**WORKING DATA**
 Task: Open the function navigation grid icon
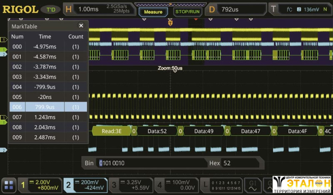click(x=9, y=185)
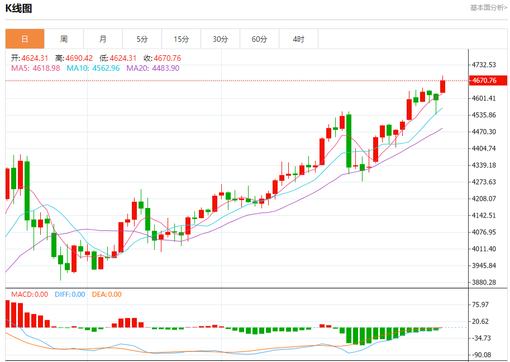Switch to the 5分 interval tab
Screen dimensions: 510x362
click(x=142, y=39)
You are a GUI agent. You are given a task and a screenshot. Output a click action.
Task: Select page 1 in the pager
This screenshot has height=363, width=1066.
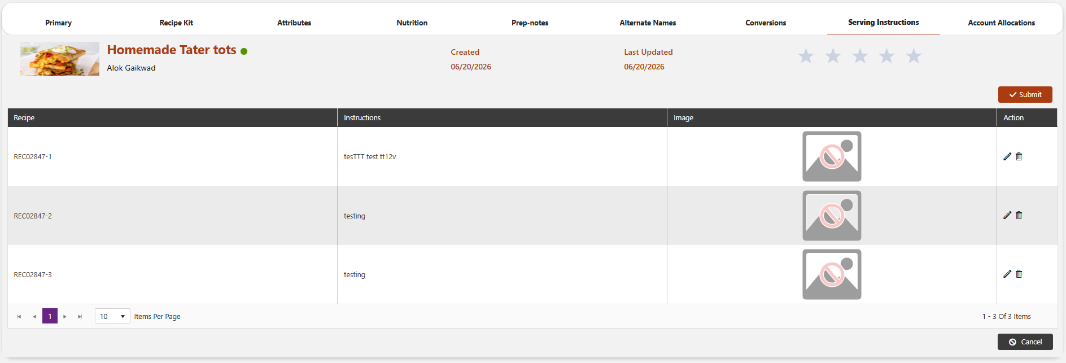(x=50, y=316)
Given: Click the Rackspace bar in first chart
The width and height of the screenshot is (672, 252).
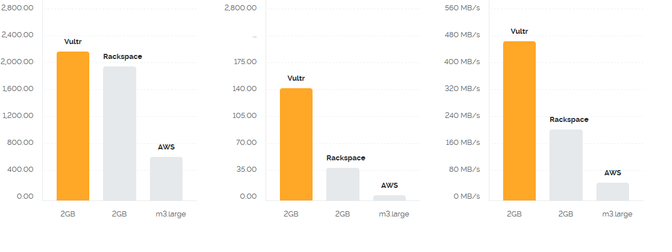Looking at the screenshot, I should 120,133.
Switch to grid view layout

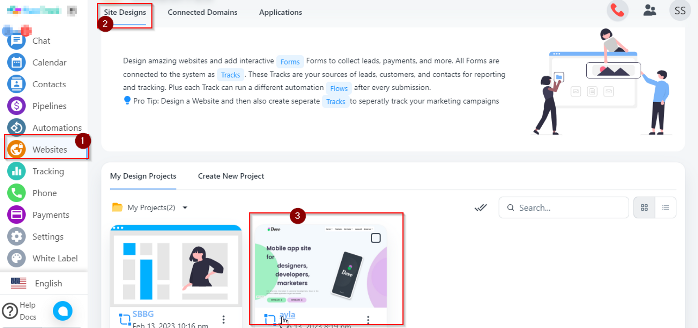point(644,208)

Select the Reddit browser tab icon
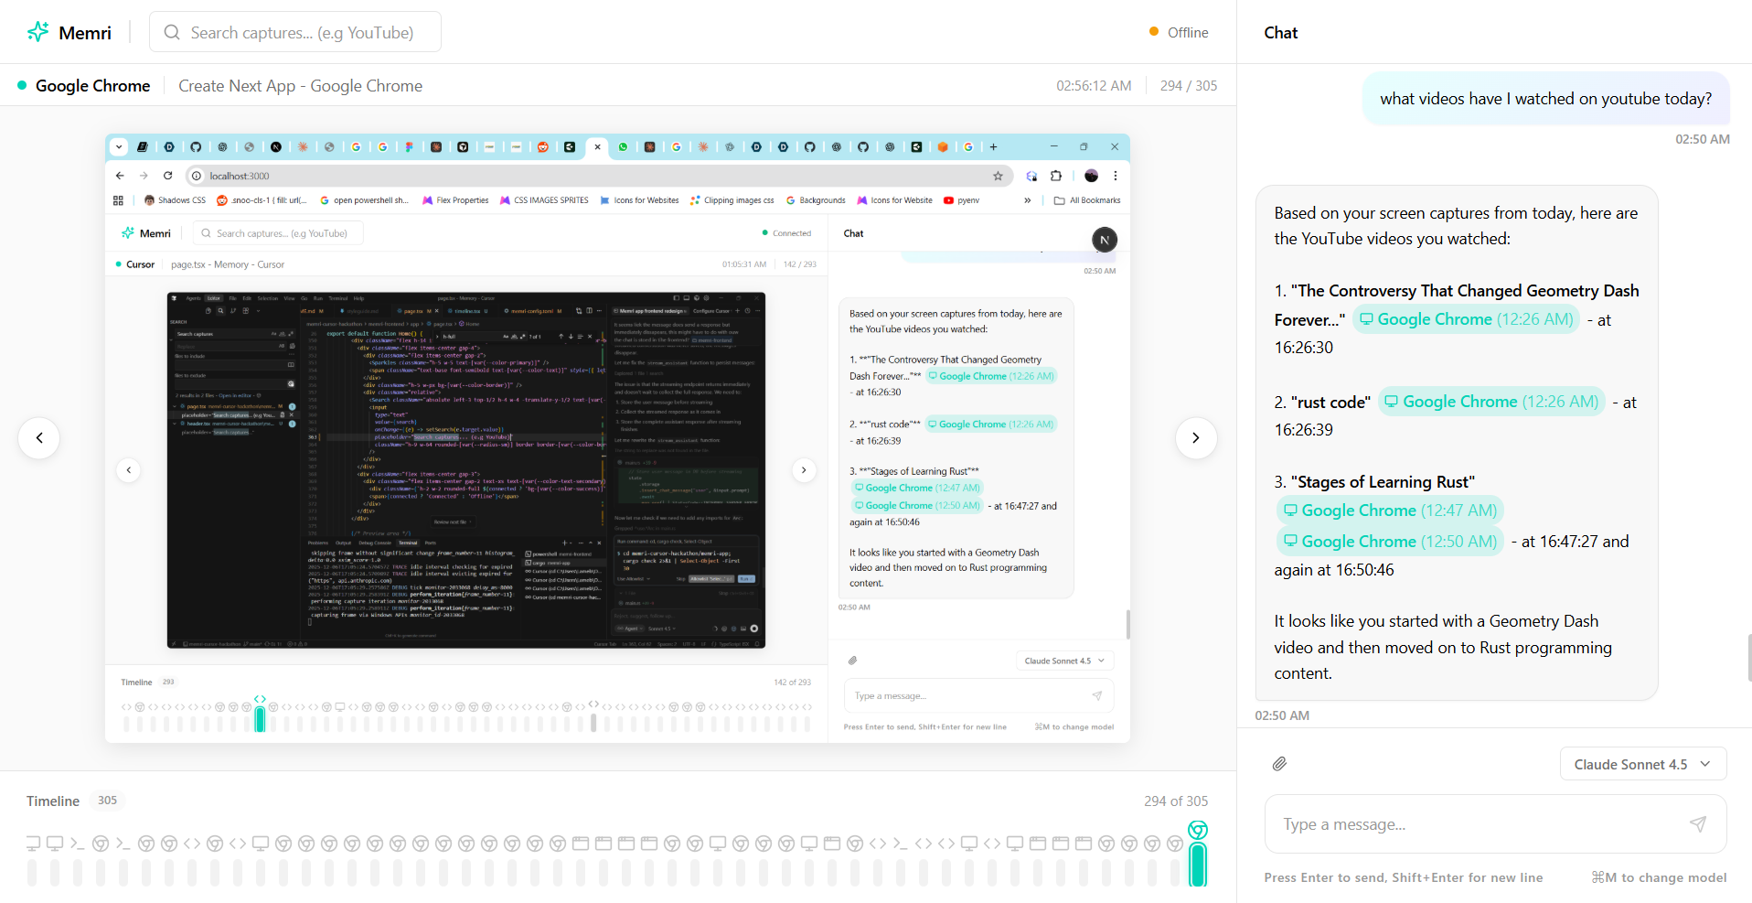pos(543,147)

**EXERCISE AIM**
From the listing, extract all text exactly as given and drop any picture.

**WRITTEN RESPONSE**
 Task: Open the function navigation grid icon
click(x=9, y=185)
Switch to the 5分 interval tab
Screen dimensions: 510x362
click(x=142, y=39)
You are a GUI agent. You are given a task and a screenshot. Output a click action.
Task: Select page 1 in the pager
This screenshot has height=363, width=1066.
(x=50, y=316)
Given: Click the Rackspace bar in first chart
The width and height of the screenshot is (672, 252).
Looking at the screenshot, I should 120,133.
Switch to grid view layout

point(644,208)

Select the Reddit browser tab icon
pos(543,147)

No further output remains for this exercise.